WORK TO COMPLETE: In the entries, find all lines that hold the word "agent" and copy them.

┌─ INPUT DATA

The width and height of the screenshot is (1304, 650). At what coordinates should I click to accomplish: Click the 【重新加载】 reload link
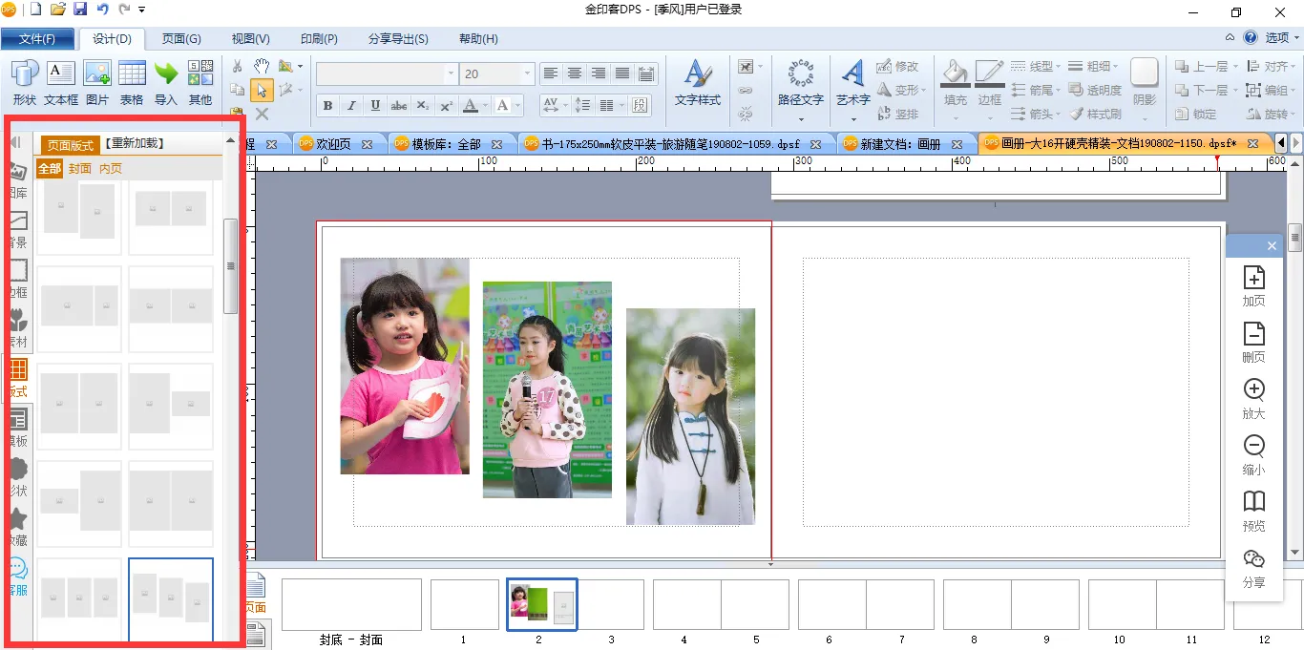135,144
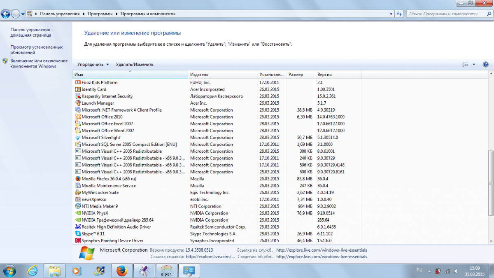The height and width of the screenshot is (278, 494).
Task: Open Internet Explorer from the taskbar
Action: click(33, 271)
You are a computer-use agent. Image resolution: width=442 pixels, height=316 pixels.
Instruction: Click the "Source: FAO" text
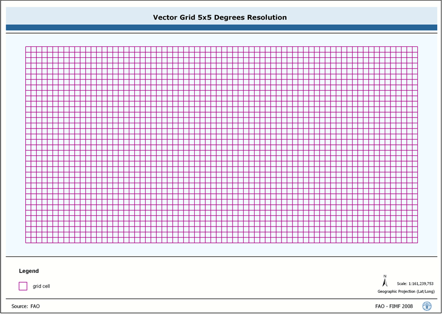click(x=26, y=306)
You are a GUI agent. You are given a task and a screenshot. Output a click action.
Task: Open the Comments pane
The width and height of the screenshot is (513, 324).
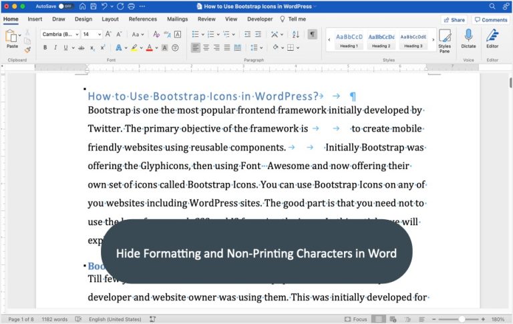tap(491, 20)
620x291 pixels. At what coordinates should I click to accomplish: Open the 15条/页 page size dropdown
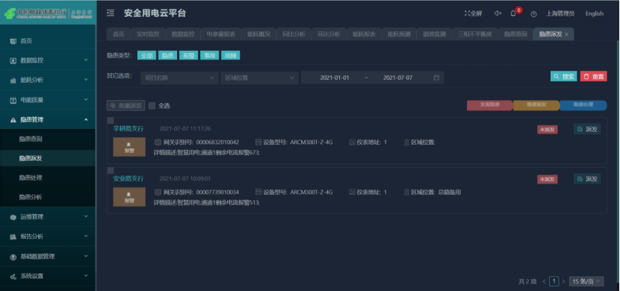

└─

RESPONSE TO THIS EXERCISE:
You are a computer-use agent. Image resolution: width=442 pixels, height=316 pixels.
You are a GUI agent. You are given a task and a screenshot. Output a click action.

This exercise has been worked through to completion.